## WORK INSTRUCTION
Repeat only the lines below from the one containing "[Мой Мир] (61, 1094)" through the one containing "AGB (42, 1255)", inclusive, exactly as written.

## DATA SECTION
Content starts

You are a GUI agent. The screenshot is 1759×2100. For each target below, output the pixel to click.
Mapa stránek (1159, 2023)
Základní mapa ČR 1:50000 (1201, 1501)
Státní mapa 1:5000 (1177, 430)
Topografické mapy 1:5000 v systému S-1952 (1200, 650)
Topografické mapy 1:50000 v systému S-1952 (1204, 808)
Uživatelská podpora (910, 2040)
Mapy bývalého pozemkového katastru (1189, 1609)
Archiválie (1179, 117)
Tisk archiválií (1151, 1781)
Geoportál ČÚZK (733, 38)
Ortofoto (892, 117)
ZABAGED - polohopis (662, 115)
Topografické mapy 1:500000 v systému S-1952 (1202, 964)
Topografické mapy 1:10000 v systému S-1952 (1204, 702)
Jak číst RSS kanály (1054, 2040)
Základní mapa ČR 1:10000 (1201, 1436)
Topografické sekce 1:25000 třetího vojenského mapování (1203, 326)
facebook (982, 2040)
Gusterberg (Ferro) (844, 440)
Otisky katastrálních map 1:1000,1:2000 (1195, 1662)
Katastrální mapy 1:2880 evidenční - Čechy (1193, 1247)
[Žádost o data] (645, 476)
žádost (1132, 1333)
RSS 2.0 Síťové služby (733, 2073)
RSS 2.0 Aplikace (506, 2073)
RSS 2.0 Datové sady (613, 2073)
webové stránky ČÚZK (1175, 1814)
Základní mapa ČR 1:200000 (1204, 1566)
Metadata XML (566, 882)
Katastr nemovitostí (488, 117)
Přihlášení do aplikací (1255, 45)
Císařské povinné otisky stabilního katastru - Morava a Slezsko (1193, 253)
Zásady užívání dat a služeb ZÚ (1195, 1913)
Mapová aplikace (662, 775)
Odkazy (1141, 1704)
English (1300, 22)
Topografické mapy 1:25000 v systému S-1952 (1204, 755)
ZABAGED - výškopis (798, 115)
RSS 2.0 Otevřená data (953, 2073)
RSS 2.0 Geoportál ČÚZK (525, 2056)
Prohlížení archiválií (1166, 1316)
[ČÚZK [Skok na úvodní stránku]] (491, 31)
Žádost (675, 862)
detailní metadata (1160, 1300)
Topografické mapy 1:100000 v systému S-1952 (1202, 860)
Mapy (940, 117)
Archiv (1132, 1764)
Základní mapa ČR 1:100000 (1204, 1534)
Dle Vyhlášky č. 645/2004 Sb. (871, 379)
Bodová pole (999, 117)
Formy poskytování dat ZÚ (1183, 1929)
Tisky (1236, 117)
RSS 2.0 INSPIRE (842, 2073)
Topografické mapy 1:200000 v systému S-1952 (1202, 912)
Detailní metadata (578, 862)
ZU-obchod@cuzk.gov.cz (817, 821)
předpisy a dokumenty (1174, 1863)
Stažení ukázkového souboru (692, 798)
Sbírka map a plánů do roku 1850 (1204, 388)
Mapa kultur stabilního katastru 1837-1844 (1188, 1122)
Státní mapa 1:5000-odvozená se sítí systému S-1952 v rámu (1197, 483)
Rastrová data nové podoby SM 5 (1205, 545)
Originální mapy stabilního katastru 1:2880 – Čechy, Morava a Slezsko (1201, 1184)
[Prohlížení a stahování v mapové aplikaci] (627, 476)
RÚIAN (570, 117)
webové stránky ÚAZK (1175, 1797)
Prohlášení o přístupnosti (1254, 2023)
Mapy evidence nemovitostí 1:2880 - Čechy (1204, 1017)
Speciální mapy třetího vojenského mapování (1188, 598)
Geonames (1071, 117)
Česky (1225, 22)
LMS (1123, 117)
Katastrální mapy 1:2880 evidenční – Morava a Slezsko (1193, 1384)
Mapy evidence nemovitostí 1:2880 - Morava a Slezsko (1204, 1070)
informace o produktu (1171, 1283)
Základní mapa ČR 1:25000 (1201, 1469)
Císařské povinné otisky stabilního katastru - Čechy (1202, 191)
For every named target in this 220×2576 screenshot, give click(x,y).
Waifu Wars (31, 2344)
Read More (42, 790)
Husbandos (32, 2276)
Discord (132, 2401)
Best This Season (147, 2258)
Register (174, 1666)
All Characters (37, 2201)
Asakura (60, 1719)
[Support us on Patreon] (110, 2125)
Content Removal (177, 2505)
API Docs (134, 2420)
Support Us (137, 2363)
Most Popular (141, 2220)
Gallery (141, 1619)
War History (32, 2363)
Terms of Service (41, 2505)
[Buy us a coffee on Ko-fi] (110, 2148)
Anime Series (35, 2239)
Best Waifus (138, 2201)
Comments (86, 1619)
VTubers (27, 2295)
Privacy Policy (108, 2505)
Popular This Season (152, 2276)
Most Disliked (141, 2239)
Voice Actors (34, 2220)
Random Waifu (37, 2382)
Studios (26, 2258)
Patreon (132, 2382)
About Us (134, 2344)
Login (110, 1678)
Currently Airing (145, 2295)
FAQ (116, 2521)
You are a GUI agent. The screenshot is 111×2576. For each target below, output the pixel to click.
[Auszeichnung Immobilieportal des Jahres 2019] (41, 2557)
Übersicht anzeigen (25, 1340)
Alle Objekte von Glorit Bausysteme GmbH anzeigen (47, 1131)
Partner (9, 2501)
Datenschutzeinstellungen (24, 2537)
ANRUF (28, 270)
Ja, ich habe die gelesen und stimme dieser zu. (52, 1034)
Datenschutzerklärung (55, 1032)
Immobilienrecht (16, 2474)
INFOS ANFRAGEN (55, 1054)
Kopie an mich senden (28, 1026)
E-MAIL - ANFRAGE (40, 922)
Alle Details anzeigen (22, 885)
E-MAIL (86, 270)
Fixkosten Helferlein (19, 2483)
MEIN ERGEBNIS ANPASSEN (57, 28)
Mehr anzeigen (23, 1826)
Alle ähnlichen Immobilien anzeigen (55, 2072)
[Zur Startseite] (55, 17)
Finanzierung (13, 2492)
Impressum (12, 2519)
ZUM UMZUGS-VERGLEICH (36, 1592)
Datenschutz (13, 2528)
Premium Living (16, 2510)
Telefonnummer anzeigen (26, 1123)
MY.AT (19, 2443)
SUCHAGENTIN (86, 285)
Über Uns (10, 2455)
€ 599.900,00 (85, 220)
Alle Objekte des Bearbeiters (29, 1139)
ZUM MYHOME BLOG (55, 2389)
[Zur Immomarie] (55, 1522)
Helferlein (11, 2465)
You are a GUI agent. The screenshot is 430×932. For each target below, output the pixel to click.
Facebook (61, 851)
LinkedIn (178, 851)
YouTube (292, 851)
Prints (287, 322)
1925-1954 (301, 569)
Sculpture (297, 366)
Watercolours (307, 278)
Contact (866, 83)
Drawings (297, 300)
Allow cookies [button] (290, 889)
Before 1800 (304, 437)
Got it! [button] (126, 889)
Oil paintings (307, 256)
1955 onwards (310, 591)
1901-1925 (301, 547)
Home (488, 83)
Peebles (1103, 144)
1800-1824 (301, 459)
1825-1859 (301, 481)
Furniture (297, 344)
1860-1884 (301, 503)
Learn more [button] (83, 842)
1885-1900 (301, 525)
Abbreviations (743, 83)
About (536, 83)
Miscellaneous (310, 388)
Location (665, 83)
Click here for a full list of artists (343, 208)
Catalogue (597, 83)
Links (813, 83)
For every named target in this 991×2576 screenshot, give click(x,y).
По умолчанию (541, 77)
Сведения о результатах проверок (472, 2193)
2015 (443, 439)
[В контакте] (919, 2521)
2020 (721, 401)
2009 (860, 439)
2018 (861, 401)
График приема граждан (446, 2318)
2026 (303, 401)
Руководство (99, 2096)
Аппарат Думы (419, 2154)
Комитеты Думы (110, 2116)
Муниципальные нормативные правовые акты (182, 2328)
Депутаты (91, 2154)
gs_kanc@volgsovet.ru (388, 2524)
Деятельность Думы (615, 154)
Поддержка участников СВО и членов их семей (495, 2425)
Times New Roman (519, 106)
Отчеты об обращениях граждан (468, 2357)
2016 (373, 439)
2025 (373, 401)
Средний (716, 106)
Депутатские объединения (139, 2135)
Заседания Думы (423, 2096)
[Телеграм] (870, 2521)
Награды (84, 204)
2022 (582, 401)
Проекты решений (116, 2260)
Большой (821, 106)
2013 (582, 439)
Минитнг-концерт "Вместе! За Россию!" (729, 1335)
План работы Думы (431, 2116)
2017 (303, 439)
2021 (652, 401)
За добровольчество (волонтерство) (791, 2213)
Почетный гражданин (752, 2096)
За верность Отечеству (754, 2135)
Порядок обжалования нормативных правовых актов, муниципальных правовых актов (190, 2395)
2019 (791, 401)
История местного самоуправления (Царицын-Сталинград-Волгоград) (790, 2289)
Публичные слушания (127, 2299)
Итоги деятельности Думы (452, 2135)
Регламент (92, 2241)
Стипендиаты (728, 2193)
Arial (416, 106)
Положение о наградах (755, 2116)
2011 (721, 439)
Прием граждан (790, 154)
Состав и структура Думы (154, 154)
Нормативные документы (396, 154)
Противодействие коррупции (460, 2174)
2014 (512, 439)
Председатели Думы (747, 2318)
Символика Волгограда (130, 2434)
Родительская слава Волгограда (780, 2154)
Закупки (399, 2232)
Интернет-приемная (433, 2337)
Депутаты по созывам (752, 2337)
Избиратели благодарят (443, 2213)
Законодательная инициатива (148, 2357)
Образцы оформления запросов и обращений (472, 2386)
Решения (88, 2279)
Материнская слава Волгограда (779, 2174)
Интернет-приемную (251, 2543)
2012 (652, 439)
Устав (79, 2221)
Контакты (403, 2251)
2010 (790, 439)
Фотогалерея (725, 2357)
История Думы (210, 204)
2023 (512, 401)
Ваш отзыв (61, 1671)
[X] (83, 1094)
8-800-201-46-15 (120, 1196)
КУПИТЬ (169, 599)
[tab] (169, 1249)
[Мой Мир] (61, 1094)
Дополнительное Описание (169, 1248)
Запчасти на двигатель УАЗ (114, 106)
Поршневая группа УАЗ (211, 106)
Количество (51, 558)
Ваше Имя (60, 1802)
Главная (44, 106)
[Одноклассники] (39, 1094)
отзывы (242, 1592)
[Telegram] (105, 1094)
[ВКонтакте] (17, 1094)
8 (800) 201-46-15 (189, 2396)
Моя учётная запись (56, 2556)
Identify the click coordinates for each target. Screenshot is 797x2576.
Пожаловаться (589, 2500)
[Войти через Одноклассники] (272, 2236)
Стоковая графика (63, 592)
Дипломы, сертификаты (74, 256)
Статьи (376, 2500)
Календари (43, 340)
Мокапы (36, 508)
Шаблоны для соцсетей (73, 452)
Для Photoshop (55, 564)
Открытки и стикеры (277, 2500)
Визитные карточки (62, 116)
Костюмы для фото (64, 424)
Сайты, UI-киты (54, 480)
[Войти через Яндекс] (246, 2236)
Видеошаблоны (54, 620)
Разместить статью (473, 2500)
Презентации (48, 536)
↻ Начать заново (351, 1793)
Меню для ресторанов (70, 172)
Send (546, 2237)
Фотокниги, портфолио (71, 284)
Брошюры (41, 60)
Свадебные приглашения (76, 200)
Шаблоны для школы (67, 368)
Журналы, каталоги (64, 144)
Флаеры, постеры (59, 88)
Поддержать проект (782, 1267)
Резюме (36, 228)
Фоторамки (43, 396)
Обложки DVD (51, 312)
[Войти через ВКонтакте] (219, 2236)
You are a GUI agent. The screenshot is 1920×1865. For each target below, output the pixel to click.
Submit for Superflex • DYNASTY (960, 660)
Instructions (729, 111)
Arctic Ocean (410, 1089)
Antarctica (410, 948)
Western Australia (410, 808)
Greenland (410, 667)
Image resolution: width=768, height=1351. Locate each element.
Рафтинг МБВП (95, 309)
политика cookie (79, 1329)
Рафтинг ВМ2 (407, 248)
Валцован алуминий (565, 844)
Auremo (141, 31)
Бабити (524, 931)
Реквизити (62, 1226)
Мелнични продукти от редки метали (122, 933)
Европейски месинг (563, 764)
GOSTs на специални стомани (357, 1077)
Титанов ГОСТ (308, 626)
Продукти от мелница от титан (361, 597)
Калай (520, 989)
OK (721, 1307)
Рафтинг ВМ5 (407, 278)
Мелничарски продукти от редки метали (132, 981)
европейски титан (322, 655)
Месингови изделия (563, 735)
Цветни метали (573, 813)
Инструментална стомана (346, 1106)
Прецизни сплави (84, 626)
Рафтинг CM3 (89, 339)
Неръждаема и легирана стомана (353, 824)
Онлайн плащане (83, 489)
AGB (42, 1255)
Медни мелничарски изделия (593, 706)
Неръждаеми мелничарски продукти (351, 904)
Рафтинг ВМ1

Content ends

## TASK SOLUTION
[Мой Мир] (61, 1094)
Дополнительное Описание (169, 1248)
Запчасти на двигатель УАЗ (114, 106)
Поршневая группа УАЗ (211, 106)
Количество (51, 558)
Ваше Имя (60, 1802)
Главная (44, 106)
[Одноклассники] (39, 1094)
отзывы (242, 1592)
[Telegram] (105, 1094)
[ВКонтакте] (17, 1094)
8 (800) 201-46-15 (189, 2396)
Моя учётная запись (56, 2556)
Identify the click coordinates for each target. Screenshot is 797x2576.
Пожаловаться (589, 2500)
[Войти через Одноклассники] (272, 2236)
Стоковая графика (63, 592)
Дипломы, сертификаты (74, 256)
Статьи (376, 2500)
Календари (43, 340)
Мокапы (36, 508)
Шаблоны для соцсетей (73, 452)
Для Photoshop (55, 564)
Открытки и стикеры (277, 2500)
Визитные карточки (62, 116)
Костюмы для фото (64, 424)
Сайты, UI-киты (54, 480)
[Войти через Яндекс] (246, 2236)
Видеошаблоны (54, 620)
Разместить статью (473, 2500)
Презентации (48, 536)
↻ Начать заново (351, 1793)
Меню для ресторанов (70, 172)
Send (546, 2237)
Фотокниги, портфолио (71, 284)
Брошюры (41, 60)
Свадебные приглашения (76, 200)
Шаблоны для школы (67, 368)
Журналы, каталоги (64, 144)
Флаеры, постеры (59, 88)
Поддержать проект (782, 1267)
Резюме (36, 228)
Фоторамки (43, 396)
Обложки DVD (51, 312)
[Войти через ВКонтакте] (219, 2236)
You are a GUI agent. The screenshot is 1920×1865. For each target below, output the pixel to click.
Submit for Superflex • DYNASTY (960, 660)
Instructions (729, 111)
Arctic Ocean (410, 1089)
Antarctica (410, 948)
Western Australia (410, 808)
Greenland (410, 667)
Image resolution: width=768, height=1351. Locate each element.
Рафтинг МБВП (95, 309)
политика cookie (79, 1329)
Рафтинг ВМ2 (407, 248)
Валцован алуминий (565, 844)
Auremo (141, 31)
Бабити (524, 931)
Реквизити (62, 1226)
Мелнични продукти от редки метали (122, 933)
Европейски месинг (563, 764)
GOSTs на специални стомани (357, 1077)
Титанов ГОСТ (308, 626)
Продукти от мелница от титан (361, 597)
Калай (520, 989)
OK (721, 1307)
Рафтинг ВМ5 (407, 278)
Мелничарски продукти от редки метали (132, 981)
европейски титан (322, 655)
Месингови изделия (563, 735)
Цветни метали (573, 813)
Инструментална стомана (346, 1106)
Прецизни сплави (84, 626)
Рафтинг CM3 (89, 339)
Неръждаема и легирана стомана (353, 824)
Онлайн плащане (83, 489)
AGB (42, 1255)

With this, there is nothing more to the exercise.